> [SET PROBLEM] Return each line from the entries below that contains the word "item", copied in full. Matching is case-sensitive.
☆ ☆ ☆
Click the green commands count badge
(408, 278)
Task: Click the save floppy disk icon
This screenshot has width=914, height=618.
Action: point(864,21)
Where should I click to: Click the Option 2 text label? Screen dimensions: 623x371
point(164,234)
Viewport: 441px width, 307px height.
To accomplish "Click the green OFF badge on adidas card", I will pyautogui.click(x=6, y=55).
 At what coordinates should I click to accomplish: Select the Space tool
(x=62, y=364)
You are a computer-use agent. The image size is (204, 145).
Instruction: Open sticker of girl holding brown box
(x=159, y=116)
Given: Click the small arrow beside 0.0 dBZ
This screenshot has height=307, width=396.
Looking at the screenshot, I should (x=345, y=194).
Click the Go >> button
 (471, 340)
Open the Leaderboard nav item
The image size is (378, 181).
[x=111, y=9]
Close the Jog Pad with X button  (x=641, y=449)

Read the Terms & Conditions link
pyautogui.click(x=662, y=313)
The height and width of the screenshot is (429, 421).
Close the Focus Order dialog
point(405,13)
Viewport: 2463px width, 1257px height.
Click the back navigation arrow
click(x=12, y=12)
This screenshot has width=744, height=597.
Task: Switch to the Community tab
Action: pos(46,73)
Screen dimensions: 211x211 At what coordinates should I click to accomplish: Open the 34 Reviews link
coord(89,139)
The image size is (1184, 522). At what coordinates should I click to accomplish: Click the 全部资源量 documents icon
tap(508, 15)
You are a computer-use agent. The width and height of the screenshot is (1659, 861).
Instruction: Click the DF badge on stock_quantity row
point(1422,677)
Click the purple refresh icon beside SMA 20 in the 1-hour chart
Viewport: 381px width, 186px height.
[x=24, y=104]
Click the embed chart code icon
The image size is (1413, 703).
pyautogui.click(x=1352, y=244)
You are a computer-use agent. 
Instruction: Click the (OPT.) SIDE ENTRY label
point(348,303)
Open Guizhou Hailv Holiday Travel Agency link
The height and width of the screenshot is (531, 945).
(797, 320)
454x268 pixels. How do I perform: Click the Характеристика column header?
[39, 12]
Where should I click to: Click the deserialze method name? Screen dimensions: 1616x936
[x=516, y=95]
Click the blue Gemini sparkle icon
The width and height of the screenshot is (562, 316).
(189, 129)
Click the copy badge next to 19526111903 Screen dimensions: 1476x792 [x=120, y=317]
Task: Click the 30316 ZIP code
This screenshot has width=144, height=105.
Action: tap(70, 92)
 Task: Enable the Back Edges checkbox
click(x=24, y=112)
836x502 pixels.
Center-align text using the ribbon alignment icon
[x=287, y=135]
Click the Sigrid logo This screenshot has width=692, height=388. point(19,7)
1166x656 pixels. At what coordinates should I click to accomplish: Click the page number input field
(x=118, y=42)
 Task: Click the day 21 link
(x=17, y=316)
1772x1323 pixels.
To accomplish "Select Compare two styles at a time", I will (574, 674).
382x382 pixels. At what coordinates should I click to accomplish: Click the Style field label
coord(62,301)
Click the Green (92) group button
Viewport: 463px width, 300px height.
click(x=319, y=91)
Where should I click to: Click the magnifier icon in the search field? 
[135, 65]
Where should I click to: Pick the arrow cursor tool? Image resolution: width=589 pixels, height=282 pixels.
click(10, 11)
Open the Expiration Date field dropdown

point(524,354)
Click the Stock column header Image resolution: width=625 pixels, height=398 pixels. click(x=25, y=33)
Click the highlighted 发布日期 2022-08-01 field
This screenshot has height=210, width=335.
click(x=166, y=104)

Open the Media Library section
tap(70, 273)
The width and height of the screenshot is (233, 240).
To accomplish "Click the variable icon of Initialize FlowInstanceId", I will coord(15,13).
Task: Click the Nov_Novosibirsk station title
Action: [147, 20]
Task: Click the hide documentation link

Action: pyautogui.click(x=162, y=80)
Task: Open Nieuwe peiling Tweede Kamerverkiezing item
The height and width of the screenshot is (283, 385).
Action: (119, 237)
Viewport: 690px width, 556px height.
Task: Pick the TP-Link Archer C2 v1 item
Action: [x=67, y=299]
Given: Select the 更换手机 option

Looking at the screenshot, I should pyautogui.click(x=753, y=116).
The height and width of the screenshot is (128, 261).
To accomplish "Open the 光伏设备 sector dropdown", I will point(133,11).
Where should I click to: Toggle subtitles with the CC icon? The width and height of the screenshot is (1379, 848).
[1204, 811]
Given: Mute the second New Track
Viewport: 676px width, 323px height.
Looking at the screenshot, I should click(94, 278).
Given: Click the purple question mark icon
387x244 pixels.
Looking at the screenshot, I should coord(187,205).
☆ ☆ ☆
> [FINAL RESULT]
Open the Leaderboard nav item
Task: Open Nieuwe peiling Tweede Kamerverkiezing item
Task: Pick the TP-Link Archer C2 v1 item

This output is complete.